L'Autorité de sûreté nucléaire (ASN) a estimé mardi, à l'issue d'un audit de sécurité post-Fukushima, que les installations françaises présentaient "un niveau de sûreté suffisant" qui ne nécessite l'arrêt immédiat "d'aucune d'entre elles". — Sebastien Bozon afp.com

La CGT de la centrale nucléaire de Fessenheim, que François Hollande veut fermer s'il est élu à la présidence,regrette que le candidat socialiste n'ait pas tenu son engagement pris selon eux en mars à venir rencontrer les salariés. «Malgré l'engagement qu'il avait pris auprès des représentants syndicaux» de la centrale, le candidat socialiste «n'est pas venu rencontrer le personnel. Dommage de ne pas avoir tenu un engagement aussi facile à tenir», écrit dans un communiqué le syndicat, qui souligne que François Hollande «n'était pas très loin puisqu'il était en Moselle» ce vendredi.

La CGT, majoritaire sur le site, dénonce «des raccourcis visant à dire que parce qu'une installation est vieille (selon certains) elle est dangereuse», soulignant que «la seule autorité compétente pour juger de la sûreté des installations est l'Autorité de sûreté nucléaire».

12,42% des voix pour Hollande à Fessenheim

François Hollande a annoncé que la centrale haut-rhinoise serait la seule centrale à fermer durant son quinquennat s'il était élu, parce qu'elle est «la plus vieille centrale de France située sur une zone sismique», mais que tout le personnel serait reclassé. Les délégués CGT de la centrale alsacienne avaient déjà écrit à François Hollande avant le premier tour pour lui demander de prendre rapidement contact avec eux en vue d'une rencontre.

Le 19 mars, François Hollande avait reçu à son QG de campagne à Paris des représentants des salariés de Fessenheim. Selon les syndicalistes, le candidat socialiste s'est engagé à les rencontrer à nouveau entre les deux tours, à mettre en place un «groupe» de travail entre le PS et les élus de Fessenheim.
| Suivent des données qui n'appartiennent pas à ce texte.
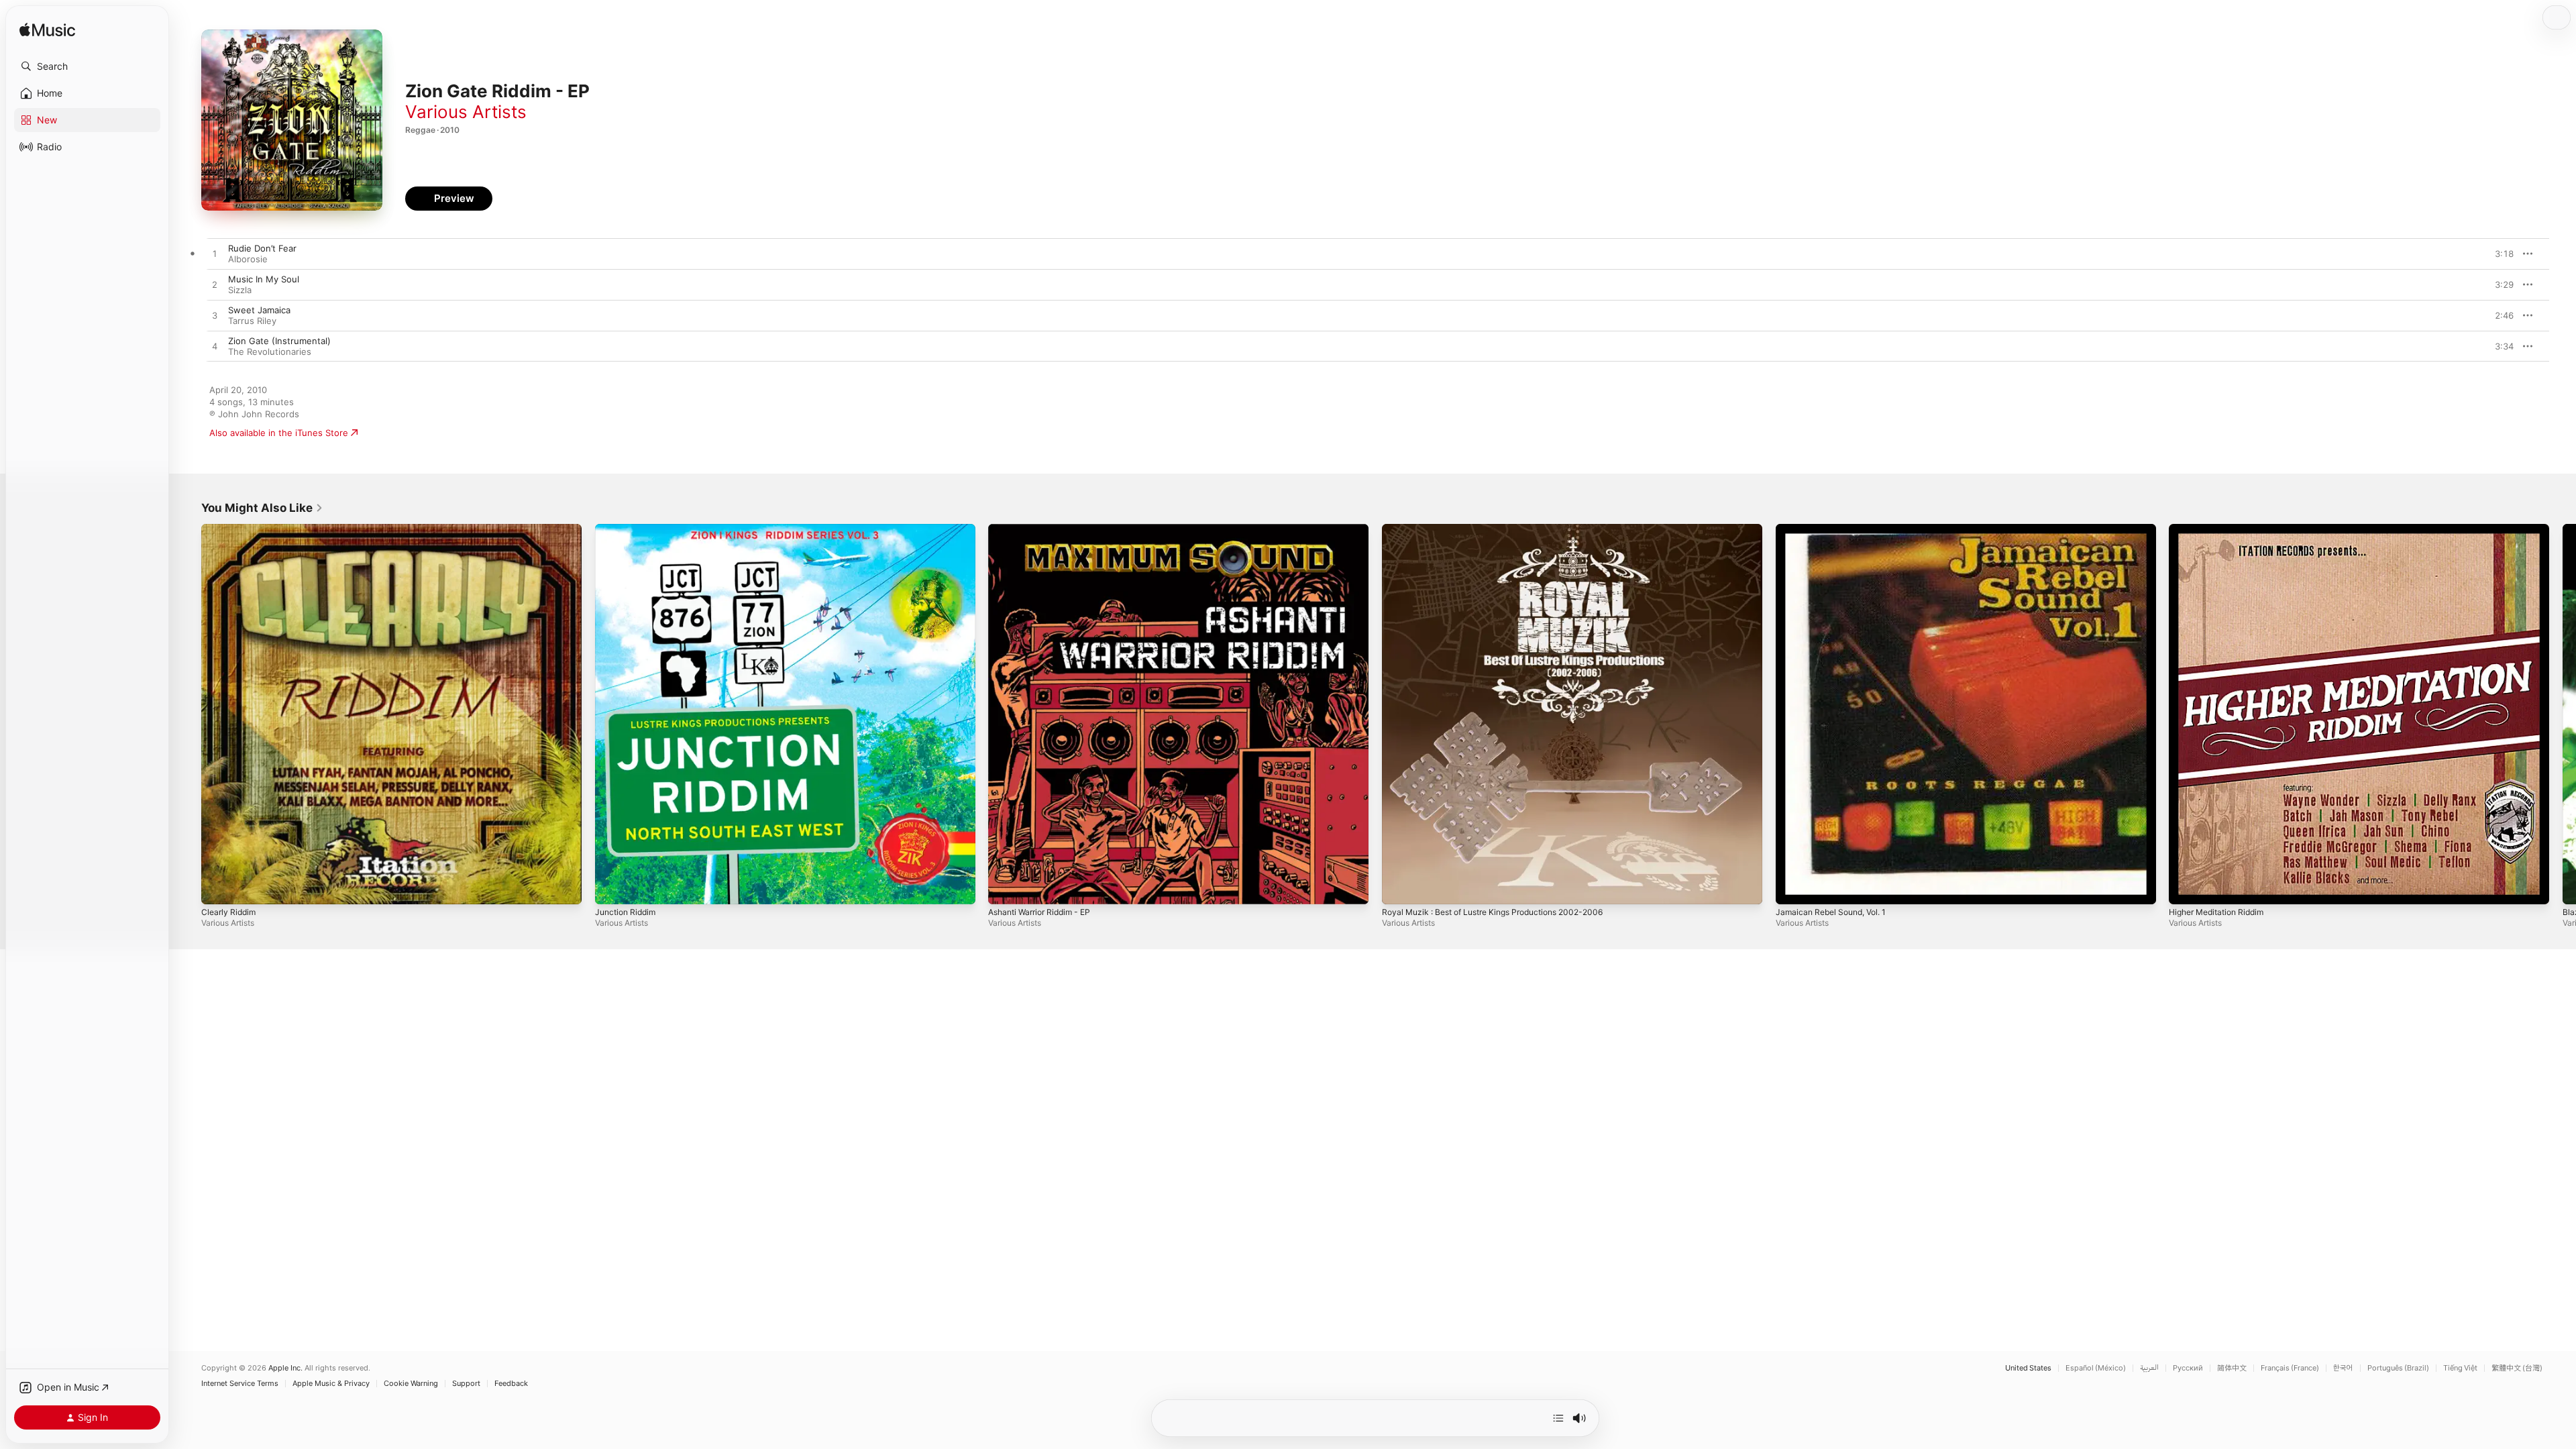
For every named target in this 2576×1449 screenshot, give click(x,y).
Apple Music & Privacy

Mais la CGT n'a pas été invitée à la réunion de ce groupe, regrette le syndicat, ajoutant que «le personnel de Fessenheim prendra à l'avenir, toutes les initiatives pour se faire entendre».

Au premier tour, François Hollande n'a recueilli que 12,4% des voix dans la commune de Fessenheim, contre 33,5% à Nicolas Sarkozy, partisan d'un poursuite de l'activité.